Tiada lagi ada kamu disisi yang menemani. Candamu tidak terdengar lagi, tawamu
hilang menjadi sepi. Semua terasa hampa bahkan sangat hampa sekali. Semenjak
malam itu, aku tidak pernah mendengar kabar darimu lagi. Tidak ada sms atau tlepon
yang berdering setiap harinya. Tidak ada lagi kamu yang datang menghamipirku
setiap harinya. Tidak ada lagi kamu yang slalu memberiku mawar serta seuntai
bahasa penyejuk jiwa. Tidak... kamu benar-benar tidak ada lagi.
Bukan
ku menyesal kehilanganmu. Bukan juga ku bersedih tanpa kamu. Namun terkadang
aku berfikir, masihkah kau ingin mengenali sosok sepertiku? Sosok sahabat
tentunya. Aku tidak ingin ada dendam di antara kita. Aku juga tidak ingin ada
amarah di antara kita. Aku hanya ingin semuanya baik-baik saja. Sama seperti
sedia kala.
Kau
tau? Malam ini aku melihat bulan purnama melalui tempat ini. Purnama ynag
mengingatkanku pada perkenalan pertama kita. Saat itu kau mendatangiku dengan
setangkai mawar di tanganmu lalu kau ucapkan cinta padaku. Kenangan yang
membuatku tertawa jika mengingatnya. Tapi ya sudahlah, aku sudah ingin
mendekatkan diriku pada Pencipta-Ku sekarang. Jika terus mengenangmu aku takut
hatiku kembali di gerogoti nafsu yang membelenggu. Aku takut jiwaku kembali
jatuh pada tempat yang salah. Maka dari itu lebih baik kudiamkan saja. Bukankah
jika menyukai seseorang jika memendamnya adalah jihad? Dan andai saja kau masih
menyukaiku maka pendamlah perasaanmu. Aku yakin itu lebih baik.
Pandanganku
beralih pada sebuah buku dan handphone di sampingku. Aku meraih handphon
tersebut dan mencari nama seseorang disana.
“Assalamu’alaikum...”
ujarku setelah mendengar seseorang menjawab panggilanku.
“Wa’alaikumussalam,”
suara itu menjawab.
Aku
menarik napas sebentat. Suara itu masih sama seperti dulu. “Apa kabar, Wan?”
tanyaku.
“Alhamdulillah
baik. Bukankah ini, Lia?” kau seperti tidak yakin kalau aku sedang
menghubungimu.
Ku
dengar suara itu lebih teduh dari sebelumnya. Laki-laki itu pasti jauh berbeda sekarang.

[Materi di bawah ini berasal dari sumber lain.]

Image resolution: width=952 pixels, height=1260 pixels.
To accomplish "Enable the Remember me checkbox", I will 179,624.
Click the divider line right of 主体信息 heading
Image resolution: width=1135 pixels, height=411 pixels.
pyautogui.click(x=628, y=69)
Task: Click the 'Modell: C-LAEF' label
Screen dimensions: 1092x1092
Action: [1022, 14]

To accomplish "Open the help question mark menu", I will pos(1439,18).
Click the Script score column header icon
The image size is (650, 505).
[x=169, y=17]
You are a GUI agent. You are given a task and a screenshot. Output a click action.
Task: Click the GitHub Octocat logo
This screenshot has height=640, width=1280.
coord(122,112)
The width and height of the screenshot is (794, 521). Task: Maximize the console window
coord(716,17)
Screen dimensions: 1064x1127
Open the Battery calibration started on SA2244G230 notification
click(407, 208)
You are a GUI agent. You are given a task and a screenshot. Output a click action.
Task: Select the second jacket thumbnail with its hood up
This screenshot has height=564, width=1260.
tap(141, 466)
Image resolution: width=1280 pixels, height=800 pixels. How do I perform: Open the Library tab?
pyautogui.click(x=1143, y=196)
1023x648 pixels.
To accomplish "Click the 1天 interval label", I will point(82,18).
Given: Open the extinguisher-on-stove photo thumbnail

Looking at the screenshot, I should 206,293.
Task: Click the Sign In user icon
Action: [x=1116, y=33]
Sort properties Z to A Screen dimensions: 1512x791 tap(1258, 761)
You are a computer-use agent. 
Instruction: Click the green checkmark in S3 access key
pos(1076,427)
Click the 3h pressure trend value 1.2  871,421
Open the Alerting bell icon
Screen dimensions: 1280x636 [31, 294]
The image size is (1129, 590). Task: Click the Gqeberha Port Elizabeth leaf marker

“Alhamdulillah, semuanya baik,” jawabku. Ku perbaiki posisi dudukku. “Apa aku
mengganggumu?” tidak enak rasanya menelpon malam begini. Dan sungguh, ini hal
yang belum pernah ku lakukan setelah kami berpisah.
“Tidak,
sama sekali tidak.” Kau diam sebentar lalu melanjutkan kata-katamu, “sudah lama
tidak mendengar suaramu, Lia. Dan ternyata masih sama. Ah, tidak, aku salah.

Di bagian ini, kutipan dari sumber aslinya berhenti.